» **GIVEN RECORDS**
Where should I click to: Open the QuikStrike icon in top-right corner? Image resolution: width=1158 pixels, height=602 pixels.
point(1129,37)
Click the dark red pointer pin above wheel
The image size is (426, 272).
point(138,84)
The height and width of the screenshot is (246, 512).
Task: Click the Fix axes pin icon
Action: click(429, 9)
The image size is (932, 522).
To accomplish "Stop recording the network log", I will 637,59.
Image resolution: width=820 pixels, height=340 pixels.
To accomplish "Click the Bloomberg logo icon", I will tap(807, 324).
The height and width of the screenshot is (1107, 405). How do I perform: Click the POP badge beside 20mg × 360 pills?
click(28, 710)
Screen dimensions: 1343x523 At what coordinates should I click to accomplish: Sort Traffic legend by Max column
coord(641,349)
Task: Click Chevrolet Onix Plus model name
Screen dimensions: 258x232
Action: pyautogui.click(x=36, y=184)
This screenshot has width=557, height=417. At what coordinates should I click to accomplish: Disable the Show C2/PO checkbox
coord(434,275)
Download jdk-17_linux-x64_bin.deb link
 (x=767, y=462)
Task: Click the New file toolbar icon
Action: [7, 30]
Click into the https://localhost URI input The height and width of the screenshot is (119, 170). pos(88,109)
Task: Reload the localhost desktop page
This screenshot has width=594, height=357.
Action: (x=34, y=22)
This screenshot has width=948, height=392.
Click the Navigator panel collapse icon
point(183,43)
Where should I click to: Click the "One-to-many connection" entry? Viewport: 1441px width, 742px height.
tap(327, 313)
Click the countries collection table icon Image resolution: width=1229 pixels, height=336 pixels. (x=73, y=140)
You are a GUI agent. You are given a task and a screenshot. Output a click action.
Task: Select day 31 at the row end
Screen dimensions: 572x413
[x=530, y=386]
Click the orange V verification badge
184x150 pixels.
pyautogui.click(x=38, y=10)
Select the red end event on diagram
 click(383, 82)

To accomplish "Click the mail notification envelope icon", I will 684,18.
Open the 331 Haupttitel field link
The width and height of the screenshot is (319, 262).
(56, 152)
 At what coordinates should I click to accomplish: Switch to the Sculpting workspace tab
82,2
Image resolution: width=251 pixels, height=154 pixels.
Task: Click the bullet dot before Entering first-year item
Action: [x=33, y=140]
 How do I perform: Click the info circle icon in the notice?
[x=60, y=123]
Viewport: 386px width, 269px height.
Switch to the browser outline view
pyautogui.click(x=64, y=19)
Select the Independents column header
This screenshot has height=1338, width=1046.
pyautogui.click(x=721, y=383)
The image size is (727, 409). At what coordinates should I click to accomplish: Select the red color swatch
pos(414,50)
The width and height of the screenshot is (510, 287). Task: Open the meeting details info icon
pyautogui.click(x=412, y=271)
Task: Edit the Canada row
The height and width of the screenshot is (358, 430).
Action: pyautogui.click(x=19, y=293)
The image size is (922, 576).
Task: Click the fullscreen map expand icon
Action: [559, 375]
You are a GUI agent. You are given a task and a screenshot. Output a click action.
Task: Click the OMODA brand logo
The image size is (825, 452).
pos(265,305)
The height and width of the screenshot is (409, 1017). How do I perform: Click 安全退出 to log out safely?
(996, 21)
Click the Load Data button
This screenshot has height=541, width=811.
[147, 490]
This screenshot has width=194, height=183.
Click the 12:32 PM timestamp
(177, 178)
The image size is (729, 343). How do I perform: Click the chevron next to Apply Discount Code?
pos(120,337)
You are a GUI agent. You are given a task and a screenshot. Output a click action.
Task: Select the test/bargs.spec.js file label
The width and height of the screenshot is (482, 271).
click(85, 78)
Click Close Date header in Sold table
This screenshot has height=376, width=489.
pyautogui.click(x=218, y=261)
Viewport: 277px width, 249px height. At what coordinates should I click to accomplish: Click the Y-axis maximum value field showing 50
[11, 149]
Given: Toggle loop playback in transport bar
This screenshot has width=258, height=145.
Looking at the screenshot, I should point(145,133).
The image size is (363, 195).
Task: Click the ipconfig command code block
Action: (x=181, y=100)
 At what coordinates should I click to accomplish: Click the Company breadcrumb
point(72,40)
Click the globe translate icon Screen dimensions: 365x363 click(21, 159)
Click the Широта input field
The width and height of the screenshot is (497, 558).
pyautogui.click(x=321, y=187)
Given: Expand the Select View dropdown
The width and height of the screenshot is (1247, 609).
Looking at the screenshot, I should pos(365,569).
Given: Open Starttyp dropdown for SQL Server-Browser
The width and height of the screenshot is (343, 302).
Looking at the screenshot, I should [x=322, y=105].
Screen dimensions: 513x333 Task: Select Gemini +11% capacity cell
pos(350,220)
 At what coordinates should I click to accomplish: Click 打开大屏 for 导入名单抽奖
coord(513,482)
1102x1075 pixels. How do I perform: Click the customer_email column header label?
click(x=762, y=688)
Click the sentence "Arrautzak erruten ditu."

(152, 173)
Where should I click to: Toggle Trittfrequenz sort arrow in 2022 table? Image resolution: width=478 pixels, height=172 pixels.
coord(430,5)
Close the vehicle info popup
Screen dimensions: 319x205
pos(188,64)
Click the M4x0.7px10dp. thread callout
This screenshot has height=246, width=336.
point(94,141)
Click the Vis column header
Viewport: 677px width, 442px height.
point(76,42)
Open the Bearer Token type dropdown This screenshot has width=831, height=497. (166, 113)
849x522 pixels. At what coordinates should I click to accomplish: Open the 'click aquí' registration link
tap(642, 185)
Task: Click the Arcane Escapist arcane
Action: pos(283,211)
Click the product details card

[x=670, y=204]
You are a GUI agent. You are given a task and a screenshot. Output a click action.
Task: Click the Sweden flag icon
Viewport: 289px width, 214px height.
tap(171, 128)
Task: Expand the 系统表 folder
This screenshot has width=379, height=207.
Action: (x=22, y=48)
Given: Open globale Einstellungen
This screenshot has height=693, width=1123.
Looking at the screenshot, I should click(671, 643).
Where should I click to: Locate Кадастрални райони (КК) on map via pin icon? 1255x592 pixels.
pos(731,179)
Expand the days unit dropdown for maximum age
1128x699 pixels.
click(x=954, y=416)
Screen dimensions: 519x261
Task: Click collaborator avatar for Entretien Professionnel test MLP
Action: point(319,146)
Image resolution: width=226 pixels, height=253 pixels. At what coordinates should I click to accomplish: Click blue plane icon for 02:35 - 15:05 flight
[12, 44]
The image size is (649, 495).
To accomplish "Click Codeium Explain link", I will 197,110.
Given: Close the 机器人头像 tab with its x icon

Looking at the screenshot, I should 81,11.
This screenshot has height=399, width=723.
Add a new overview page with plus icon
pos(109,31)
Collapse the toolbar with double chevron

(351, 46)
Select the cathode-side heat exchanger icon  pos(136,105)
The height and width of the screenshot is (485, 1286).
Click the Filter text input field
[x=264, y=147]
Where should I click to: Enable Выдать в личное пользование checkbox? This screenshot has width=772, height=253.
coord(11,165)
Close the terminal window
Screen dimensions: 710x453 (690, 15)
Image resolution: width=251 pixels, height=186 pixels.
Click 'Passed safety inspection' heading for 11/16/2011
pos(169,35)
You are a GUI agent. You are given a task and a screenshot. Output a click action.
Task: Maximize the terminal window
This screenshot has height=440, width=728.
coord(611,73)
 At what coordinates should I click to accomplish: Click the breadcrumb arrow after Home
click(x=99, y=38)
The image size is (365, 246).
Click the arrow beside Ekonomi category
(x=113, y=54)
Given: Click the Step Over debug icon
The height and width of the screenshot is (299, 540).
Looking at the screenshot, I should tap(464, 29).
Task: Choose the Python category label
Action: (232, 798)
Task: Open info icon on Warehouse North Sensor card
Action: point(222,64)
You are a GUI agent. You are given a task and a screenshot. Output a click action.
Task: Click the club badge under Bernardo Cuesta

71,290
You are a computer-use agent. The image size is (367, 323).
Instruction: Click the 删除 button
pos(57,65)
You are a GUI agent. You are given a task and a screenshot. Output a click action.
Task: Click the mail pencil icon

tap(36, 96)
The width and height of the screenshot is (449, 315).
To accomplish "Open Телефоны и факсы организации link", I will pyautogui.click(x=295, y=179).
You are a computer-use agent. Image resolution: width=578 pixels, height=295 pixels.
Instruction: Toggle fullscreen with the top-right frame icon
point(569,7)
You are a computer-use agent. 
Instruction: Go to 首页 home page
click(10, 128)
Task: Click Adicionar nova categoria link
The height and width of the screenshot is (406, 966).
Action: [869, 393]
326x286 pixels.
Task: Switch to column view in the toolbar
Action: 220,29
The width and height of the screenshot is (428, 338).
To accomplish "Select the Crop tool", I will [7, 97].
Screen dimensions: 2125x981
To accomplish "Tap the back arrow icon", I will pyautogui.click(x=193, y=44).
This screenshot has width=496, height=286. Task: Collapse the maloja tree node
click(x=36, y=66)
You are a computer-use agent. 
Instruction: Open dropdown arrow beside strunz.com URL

» **EXERCISE DESCRIPTION**
A count is needed of the lines in this data that contain "logo"; give the number and no other text.

» **ANSWER SPACE**
2